Set exercise:
Extract the lines of the data below verbatim, from the line with "Viewport: 1917px width, 858px height." to the line with "Action: [517, 128]", including both of those lines.

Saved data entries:
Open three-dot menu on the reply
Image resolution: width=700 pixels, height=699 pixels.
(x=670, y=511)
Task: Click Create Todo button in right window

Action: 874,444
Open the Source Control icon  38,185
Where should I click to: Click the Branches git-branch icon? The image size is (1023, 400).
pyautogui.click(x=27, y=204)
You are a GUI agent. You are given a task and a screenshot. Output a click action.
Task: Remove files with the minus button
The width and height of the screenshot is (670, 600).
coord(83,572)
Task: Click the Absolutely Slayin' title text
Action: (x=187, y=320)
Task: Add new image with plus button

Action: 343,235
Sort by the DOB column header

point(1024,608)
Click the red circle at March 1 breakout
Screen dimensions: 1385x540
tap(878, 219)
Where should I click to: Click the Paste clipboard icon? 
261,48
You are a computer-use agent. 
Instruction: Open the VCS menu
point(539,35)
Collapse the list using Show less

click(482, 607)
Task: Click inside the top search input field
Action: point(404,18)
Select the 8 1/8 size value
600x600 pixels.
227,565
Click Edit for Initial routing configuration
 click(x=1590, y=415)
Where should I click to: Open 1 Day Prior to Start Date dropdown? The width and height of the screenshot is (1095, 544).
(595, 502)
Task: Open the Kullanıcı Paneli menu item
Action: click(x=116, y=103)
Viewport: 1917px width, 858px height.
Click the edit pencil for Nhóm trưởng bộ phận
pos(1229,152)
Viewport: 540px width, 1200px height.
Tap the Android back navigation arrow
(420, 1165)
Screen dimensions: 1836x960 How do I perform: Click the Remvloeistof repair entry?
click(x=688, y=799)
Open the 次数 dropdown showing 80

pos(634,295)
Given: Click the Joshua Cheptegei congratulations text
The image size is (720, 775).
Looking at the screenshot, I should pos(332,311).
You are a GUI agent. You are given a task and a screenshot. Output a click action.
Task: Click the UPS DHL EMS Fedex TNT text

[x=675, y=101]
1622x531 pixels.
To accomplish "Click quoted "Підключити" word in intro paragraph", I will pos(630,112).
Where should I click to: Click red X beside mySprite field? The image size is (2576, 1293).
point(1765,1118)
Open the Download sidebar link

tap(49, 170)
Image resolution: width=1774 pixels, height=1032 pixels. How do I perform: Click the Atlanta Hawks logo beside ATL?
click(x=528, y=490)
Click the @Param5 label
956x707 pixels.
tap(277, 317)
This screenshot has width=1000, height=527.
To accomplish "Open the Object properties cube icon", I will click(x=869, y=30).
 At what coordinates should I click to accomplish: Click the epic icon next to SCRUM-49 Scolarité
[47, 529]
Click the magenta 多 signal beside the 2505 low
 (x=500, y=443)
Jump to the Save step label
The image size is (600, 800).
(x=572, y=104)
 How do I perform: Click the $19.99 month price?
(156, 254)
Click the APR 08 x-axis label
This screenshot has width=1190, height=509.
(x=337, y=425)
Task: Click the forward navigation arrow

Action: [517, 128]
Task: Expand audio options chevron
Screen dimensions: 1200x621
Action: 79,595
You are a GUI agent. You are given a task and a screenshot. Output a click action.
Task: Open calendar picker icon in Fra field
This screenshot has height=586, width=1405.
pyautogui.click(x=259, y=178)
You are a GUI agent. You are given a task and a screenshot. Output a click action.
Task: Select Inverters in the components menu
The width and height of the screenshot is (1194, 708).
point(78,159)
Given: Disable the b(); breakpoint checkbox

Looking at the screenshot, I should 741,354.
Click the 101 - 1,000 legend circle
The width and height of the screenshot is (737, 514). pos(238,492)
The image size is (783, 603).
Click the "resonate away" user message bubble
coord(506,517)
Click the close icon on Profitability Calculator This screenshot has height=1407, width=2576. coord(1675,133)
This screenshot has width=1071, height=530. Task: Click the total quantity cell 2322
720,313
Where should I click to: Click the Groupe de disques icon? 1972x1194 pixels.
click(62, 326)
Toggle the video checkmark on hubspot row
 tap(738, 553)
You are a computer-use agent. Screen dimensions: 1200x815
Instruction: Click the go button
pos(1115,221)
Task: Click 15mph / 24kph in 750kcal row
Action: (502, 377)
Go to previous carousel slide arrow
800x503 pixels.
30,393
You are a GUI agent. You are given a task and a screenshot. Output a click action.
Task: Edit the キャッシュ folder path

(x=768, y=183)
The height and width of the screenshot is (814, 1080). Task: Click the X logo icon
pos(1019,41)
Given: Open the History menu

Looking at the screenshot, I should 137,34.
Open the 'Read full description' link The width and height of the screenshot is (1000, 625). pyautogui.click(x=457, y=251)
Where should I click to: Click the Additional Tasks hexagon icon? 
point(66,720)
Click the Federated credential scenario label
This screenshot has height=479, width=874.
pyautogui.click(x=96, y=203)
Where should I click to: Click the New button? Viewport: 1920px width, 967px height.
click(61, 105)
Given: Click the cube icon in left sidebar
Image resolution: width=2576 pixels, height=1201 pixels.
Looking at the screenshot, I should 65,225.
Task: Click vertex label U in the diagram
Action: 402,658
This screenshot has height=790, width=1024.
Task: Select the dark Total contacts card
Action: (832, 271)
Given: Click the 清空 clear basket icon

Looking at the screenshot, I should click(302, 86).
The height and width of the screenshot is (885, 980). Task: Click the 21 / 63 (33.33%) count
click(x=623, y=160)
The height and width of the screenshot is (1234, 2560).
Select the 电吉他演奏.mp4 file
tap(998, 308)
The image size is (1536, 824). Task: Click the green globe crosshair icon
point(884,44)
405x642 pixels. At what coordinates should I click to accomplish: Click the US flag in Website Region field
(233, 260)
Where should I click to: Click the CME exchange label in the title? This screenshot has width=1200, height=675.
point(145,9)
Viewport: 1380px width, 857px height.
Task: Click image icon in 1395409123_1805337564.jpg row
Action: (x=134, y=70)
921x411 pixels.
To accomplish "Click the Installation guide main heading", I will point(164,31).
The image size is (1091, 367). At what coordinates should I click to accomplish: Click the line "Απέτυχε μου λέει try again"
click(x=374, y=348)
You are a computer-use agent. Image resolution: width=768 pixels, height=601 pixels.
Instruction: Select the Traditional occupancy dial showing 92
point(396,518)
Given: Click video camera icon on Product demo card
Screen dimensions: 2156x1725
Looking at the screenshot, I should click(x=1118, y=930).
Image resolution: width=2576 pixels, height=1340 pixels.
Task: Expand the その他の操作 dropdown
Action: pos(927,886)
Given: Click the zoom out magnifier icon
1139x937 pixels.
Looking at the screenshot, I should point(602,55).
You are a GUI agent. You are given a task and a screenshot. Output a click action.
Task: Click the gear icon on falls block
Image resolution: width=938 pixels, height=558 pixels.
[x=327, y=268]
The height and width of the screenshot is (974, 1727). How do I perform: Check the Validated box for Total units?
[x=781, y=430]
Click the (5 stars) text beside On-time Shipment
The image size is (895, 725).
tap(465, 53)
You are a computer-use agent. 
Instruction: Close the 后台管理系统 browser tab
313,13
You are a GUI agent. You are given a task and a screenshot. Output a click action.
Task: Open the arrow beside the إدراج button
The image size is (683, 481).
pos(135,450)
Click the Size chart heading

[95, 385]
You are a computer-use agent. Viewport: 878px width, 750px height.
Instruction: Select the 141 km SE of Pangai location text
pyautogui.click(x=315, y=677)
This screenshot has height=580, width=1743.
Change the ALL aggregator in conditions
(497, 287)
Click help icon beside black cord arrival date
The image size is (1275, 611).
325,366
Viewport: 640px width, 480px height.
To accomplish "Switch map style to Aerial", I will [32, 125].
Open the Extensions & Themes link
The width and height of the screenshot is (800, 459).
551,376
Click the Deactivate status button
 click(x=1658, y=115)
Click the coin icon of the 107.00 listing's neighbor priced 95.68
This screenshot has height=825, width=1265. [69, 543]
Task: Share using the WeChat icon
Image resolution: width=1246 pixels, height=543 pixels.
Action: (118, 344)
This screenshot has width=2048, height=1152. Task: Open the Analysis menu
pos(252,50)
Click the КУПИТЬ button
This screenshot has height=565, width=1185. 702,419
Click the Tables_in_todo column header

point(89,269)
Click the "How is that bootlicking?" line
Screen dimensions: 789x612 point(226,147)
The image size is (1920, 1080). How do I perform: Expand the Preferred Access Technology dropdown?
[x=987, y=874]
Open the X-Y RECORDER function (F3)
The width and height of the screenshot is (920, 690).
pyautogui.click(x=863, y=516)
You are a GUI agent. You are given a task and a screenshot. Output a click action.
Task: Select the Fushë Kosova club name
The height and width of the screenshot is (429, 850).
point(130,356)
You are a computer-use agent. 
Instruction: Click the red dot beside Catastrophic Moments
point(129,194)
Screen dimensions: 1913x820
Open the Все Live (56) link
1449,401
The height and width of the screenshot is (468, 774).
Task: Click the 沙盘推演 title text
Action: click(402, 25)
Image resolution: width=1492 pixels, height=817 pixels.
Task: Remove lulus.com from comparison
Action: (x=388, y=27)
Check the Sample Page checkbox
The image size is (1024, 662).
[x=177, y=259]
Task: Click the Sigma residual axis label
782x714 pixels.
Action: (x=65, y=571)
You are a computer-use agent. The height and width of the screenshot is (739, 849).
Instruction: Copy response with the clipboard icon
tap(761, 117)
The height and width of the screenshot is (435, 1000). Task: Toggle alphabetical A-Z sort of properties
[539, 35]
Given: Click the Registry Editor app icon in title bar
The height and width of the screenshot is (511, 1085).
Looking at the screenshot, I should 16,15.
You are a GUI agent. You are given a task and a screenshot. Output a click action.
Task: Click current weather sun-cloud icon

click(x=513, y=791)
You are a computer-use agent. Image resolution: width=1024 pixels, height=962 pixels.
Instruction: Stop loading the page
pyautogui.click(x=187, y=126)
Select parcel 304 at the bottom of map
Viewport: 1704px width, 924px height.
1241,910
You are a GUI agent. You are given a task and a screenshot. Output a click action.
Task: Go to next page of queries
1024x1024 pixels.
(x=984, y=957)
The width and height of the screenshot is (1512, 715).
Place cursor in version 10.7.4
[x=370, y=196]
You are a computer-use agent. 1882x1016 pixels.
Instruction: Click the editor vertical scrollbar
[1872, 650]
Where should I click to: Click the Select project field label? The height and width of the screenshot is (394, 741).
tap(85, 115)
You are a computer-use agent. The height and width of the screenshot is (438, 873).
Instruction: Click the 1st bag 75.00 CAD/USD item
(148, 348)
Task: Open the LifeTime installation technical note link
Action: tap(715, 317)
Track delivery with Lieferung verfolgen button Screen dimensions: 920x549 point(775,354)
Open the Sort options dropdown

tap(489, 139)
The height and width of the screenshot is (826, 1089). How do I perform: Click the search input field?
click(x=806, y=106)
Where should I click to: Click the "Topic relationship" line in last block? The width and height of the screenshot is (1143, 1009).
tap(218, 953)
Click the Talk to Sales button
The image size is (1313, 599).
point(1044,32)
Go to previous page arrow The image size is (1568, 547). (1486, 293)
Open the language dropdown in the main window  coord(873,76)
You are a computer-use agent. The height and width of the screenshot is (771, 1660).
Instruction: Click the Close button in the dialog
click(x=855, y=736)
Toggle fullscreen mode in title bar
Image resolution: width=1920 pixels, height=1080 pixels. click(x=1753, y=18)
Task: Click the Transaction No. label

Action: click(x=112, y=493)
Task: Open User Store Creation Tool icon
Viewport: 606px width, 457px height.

The reply:
Viewport: 1917px width, 858px height.
Click the edit pencil for Nhóm trưởng bộ phận
pos(1229,152)
Viewport: 540px width, 1200px height.
Tap the Android back navigation arrow
(420, 1165)
Screen dimensions: 1836x960 How do I perform: Click the Remvloeistof repair entry?
click(x=688, y=799)
Open the 次数 dropdown showing 80

pos(634,295)
Given: Click the Joshua Cheptegei congratulations text
The image size is (720, 775).
Looking at the screenshot, I should pos(332,311).
You are a GUI agent. You are given a task and a screenshot. Output a click action.
Task: Click the UPS DHL EMS Fedex TNT text

[x=675, y=101]
1622x531 pixels.
To accomplish "Click quoted "Підключити" word in intro paragraph", I will pos(630,112).
Where should I click to: Click red X beside mySprite field? The image size is (2576, 1293).
point(1765,1118)
Open the Download sidebar link

tap(49, 170)
Image resolution: width=1774 pixels, height=1032 pixels. How do I perform: Click the Atlanta Hawks logo beside ATL?
click(x=528, y=490)
Click the @Param5 label
956x707 pixels.
tap(277, 317)
This screenshot has width=1000, height=527.
To accomplish "Open the Object properties cube icon", I will click(x=869, y=30).
 At what coordinates should I click to accomplish: Click the epic icon next to SCRUM-49 Scolarité
[47, 529]
Click the magenta 多 signal beside the 2505 low
 (x=500, y=443)
Jump to the Save step label
The image size is (600, 800).
(x=572, y=104)
 How do I perform: Click the $19.99 month price?
(156, 254)
Click the APR 08 x-axis label
This screenshot has width=1190, height=509.
(x=337, y=425)
Task: Click the forward navigation arrow

Action: [517, 128]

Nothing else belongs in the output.